The 51% attack is carried in secret. Noone has any way to know if it is
happening until the longer chain is published. And after that, it's too late
already. Someone could try to catch up with (not anymore secret) longest
chain, but the damage has been done - the state of the network has already
changed. Actually switching it back is only adding salt to the wound. Noone
would trust that coin again anyway, and it is worthless to try to rescue it.

AntPool is busy mining Bitcoin, because it pays better:

[https://blockchain.info/pools](https://blockchain.info/pools)

so it can't constantly police BCash chain by over-provisioning it.

------
deftnerd
I can't take any criticisms against Bitcoin Cash seriously when the authors
knowingly refer to it as BCash. It's not just a shortening of the name, it's
part of a concerted effort by detractors to distance the chain from the
Bitcoin legacy.

Any author that purposefully uses the term BCash is, on the face, incapable of
being objective because they're advertising that they're detractors already.
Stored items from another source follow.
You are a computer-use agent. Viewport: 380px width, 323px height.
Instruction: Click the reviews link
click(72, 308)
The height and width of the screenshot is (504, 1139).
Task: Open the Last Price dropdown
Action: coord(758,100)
The Bitcoin Core (no on-chain scaling at any cost!) crowd _asked_ the on-chain
scaling fans to "fork off and leave". Now that the coin is doing very well in
terms of market value and especially in growing merchant adoption, they're
desperate to push the narrative that it's a scam or dangerous or can't be
taken seriously. They know that if they can't destroy Bitcoin Cash now, it has
a reasonable chance of eventually overtaking the legacy Bitcoin network in
every important respect.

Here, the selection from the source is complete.